The temp tells all

Ever wondered how boring it must be to temp for a living? Wonder no more! Read my blog and share my pain- no snoozing at the back now!

Tuesday, March 21, 2006

Pimp your temp

Agencies are, unfortunately, essential to the survival of any temp who wants to work regularly. Your agent or consultant is your pimp- if they like you and do good work for them you get to work for all the best clients, but if you don't measure up or don't give your consultant a good old ego massage, you end up at the scabbiest jobs that nobody wants with dreadful pay and conditions and, usually, no way out.

I went through my fair share of temp consultants in my time. If you're a guy, you're better off with a woman and if you're a girl, I think a man can serve you better. I don't know why this is- it just is.

On your first visit to a temp agency, you'll be interviewed in some way or another.. Your consultant- bored at having to see twenty hopeless wannatemps before you- will ask questions disinterestedly as you shuffle in your seat and wonder if this is a good idea after all. You'll be asked what kind of work you want to do, what your experience is and then depending on how modern your agency is, booked in to do some tests to make sure that you really do know Powerpoint inside out. These tests serve no purpose at all as far as I can see- they spit out results and statistics but they are only really forced on you to kill an hour while your consultant paints her nails or sexually harasses the office junior. I was once told I was a really fast touch typist by one agency. I am indeed, but only when I'm hitting the wrong keys- my consultant never even checked the accuracy, just that I'd managed to bang a few keys.

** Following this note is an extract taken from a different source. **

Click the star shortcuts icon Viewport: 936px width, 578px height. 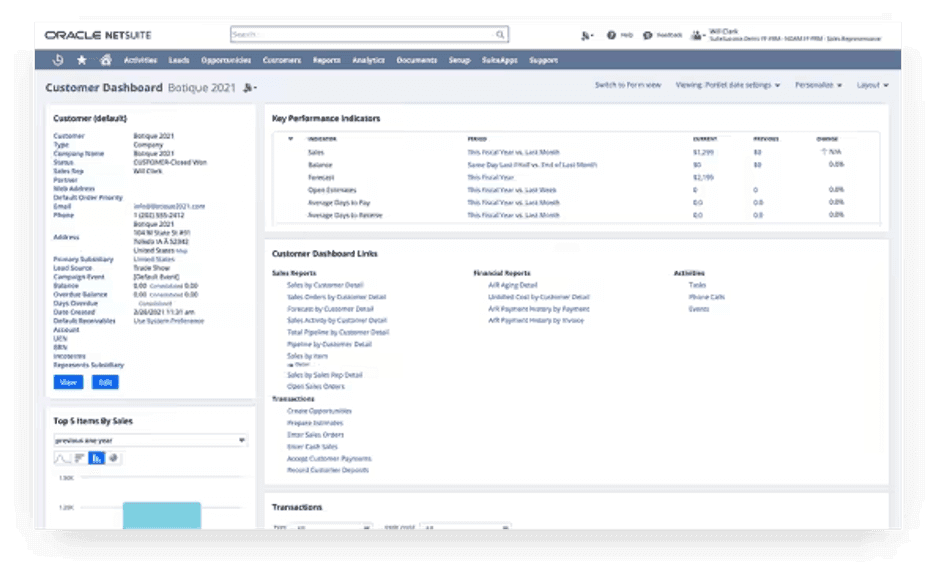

You'll then be told what's on offer at the moment. Occasionally, there are some dream jobs there. And then you wake up. Usually 75 per cent of them are the kind of shit people escaped from Kosovo to avoid, but it pays not to screw your face up too much as the options are explained. Try and be as honest as it's possible to be without taking your way out of a job. Go more for a "I'm not sure that I would have the necessary skills for that role" approach rather than a "stick it up your arse" gameplan. If you play ball and take the odd stinker, your consultant will eventually reward you for taking these shitty jobs off her hands and you'll end up in some of the high-flying temp roles like filing, booking train tickets and getting the boss's lunch.